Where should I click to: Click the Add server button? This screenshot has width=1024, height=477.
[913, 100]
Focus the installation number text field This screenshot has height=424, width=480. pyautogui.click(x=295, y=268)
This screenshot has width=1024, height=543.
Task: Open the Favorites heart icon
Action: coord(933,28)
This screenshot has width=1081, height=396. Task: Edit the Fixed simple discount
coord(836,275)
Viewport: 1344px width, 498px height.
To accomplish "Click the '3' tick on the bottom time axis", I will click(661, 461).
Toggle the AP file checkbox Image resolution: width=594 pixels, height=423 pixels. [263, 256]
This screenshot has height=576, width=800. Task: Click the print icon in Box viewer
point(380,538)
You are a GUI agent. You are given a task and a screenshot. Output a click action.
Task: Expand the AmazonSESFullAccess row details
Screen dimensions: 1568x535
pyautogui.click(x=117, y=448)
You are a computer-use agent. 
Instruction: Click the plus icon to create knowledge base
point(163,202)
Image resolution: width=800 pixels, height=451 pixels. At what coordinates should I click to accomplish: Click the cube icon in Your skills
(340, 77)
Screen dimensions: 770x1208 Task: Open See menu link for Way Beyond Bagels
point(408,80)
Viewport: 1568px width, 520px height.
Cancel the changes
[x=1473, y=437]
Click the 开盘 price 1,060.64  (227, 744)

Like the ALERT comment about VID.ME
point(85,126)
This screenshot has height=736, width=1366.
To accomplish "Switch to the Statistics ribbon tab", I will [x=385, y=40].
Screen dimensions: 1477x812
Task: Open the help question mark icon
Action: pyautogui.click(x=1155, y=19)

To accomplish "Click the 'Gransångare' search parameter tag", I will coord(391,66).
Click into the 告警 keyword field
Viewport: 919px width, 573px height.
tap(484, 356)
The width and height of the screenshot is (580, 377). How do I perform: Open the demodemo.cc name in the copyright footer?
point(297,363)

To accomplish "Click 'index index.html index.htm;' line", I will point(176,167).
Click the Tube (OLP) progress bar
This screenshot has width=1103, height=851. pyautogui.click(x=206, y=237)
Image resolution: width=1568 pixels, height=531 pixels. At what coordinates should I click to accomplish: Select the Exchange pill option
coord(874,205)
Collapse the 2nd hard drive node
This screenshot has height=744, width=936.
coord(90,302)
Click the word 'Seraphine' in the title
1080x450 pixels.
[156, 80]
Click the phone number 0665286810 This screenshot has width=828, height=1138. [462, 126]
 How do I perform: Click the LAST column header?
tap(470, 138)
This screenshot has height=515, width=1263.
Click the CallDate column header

→ TASK TO CARRY OUT
In which lines of the material above does the string "agent" occur? Copy them all.

→ EXERCISE OUTPUT
You are a GUI agent. You are given a task and a screenshot. Output a click action.
You are a computer-use agent. 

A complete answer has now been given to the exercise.